▸ **Excerto selecionado**:
====
Marie-Monique Robin – Não, de forma alguma. Tenho todas as denúncias que faço baseada em documentos e estudos científicos. Esse monopólio sobre a comida é um processo que acontece há um tempo. Ele começou com a permissão das patentes das sementes, na década de 80. Isso deu às empresas exclusividade sobre as sementes que seleccionam. Depois, vieram as chamadas plantas híbridas, que são estéreis e não produzem outras sementes. E por último, houve os royalities sobre os transgénicos. Agora as multinacionais podem cobrar para si, uma parte do lucro da colheita dos fazendeiros. Os transgénicos também são produzidos para reagirem com produtos específicos. No caso da Monsanto, 70% tem que ser plantado com o Roundup. O que obrigados o produtor a comprar sementes e agrotóxicos da mesma empresa.
====
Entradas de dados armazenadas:
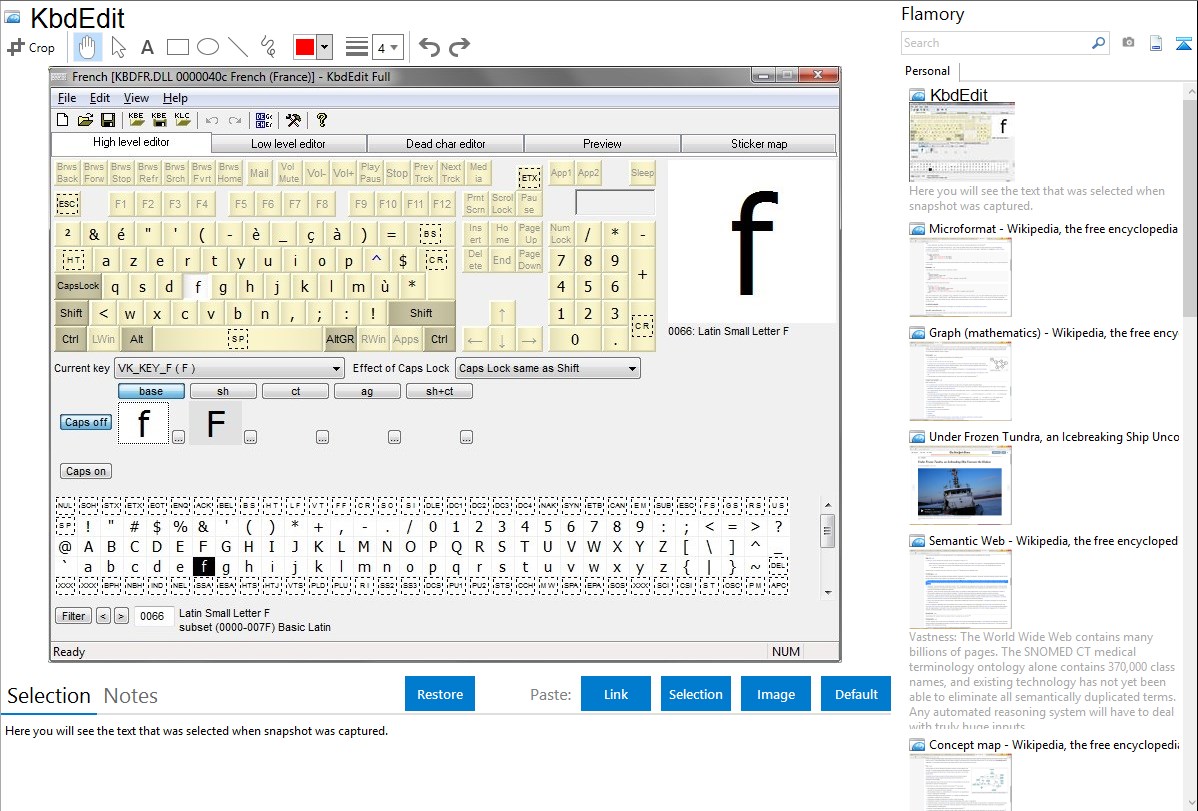Pick the text annotation tool
1198x811 pixels.
(147, 47)
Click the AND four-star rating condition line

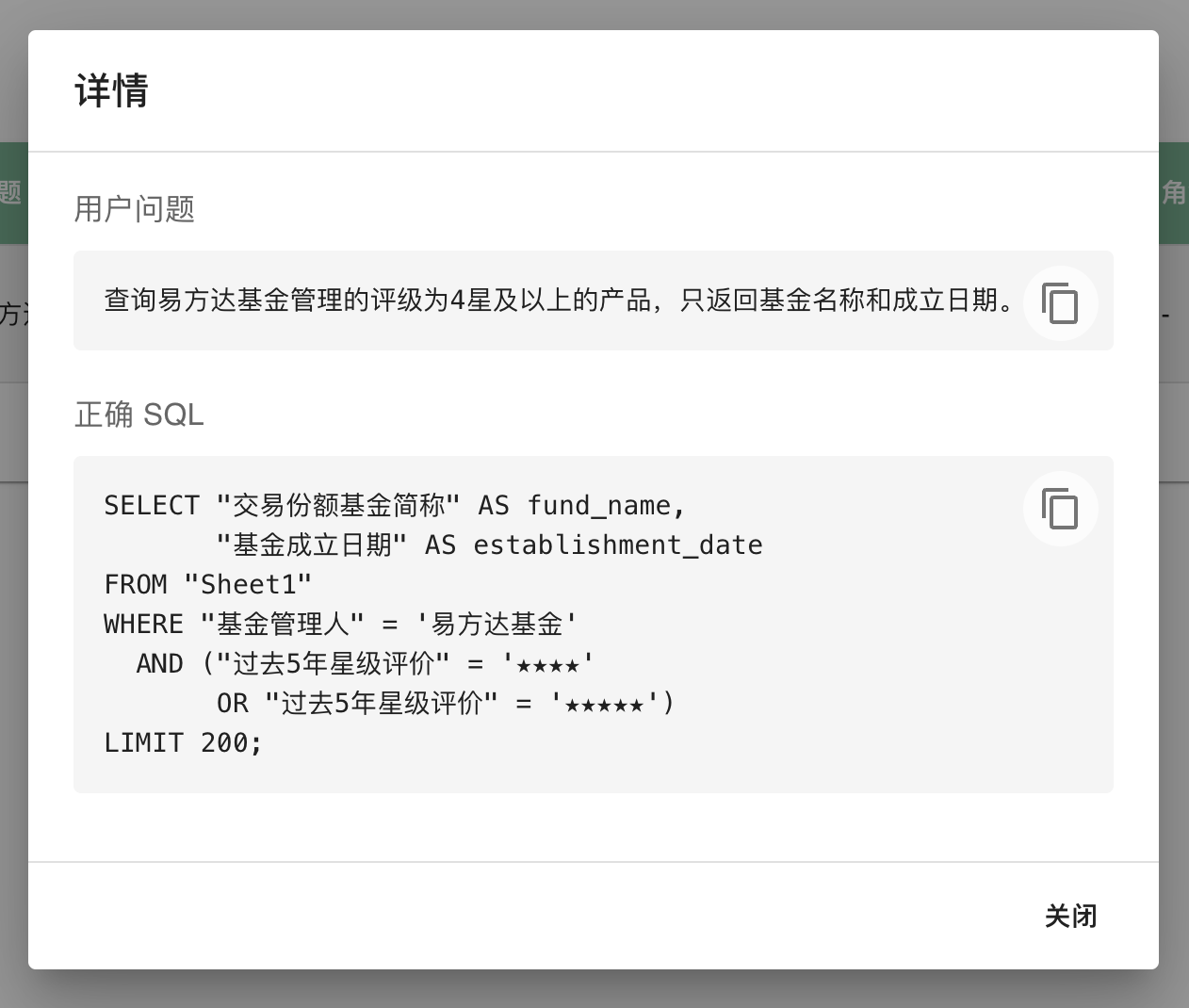(x=366, y=664)

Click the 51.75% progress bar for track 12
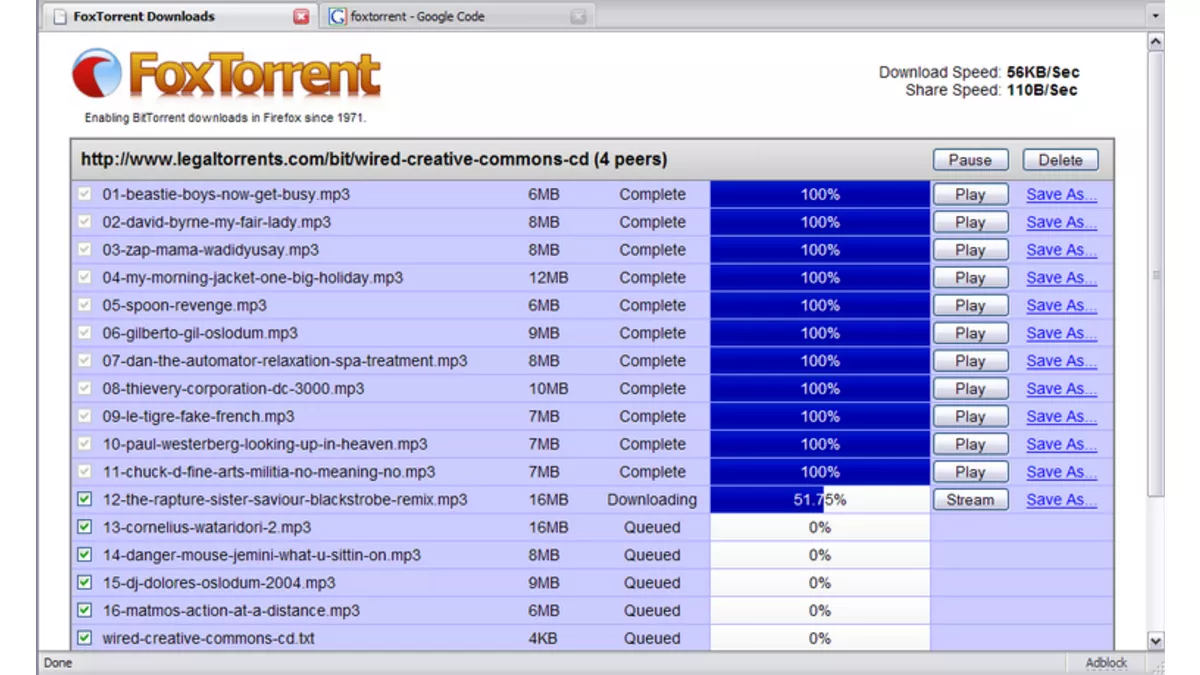click(x=819, y=499)
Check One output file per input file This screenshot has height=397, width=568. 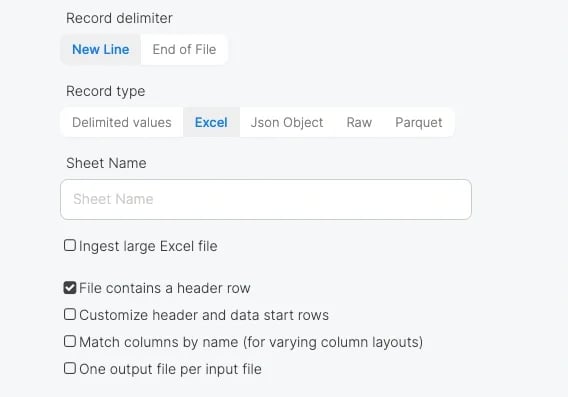70,368
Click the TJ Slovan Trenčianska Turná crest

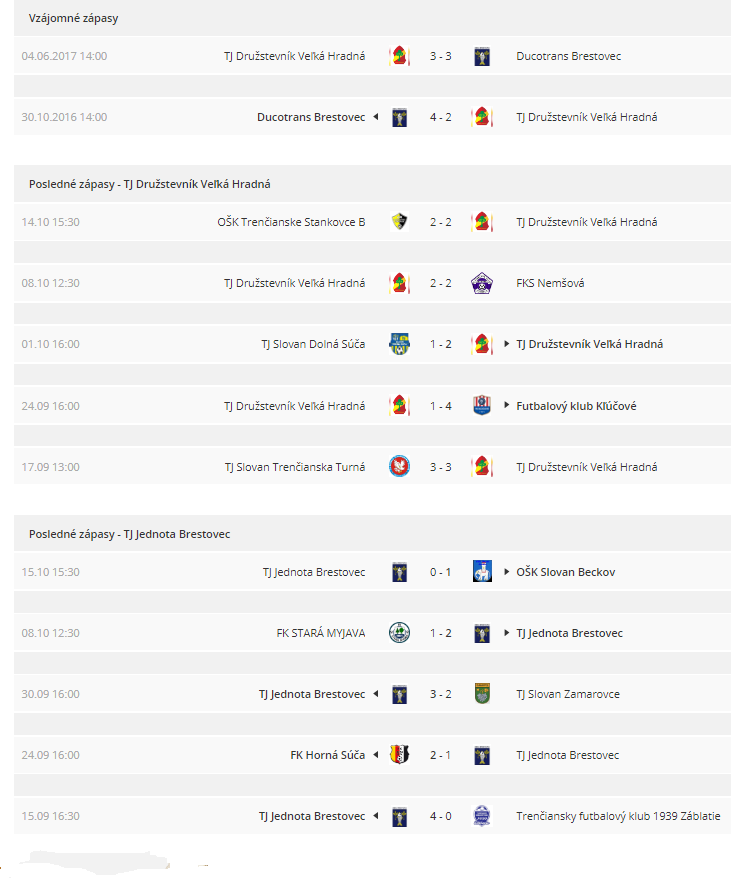tap(399, 466)
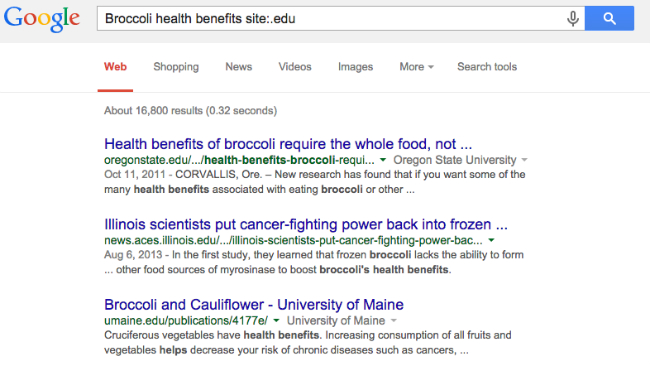The width and height of the screenshot is (650, 366).
Task: Open green arrow next to news.aces.illinois.edu URL
Action: 491,240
====
▸ **Enunciado da tarefa**:
Com base no excerto sobre o monopólio da comida, responda:
(a) Em que década começou a permissão das patentes das sementes?
(b) Que característica das plantas híbridas é mencionada?
(c) No caso da Monsanto, que percentagem tem de ser plantada com o Roundup?
Responda apenas com base no excerto.

▸ **Exercício resolvido**:
(a) Na década de 80.
(b) São estéreis e não produzem outras sementes.
(c) 70%.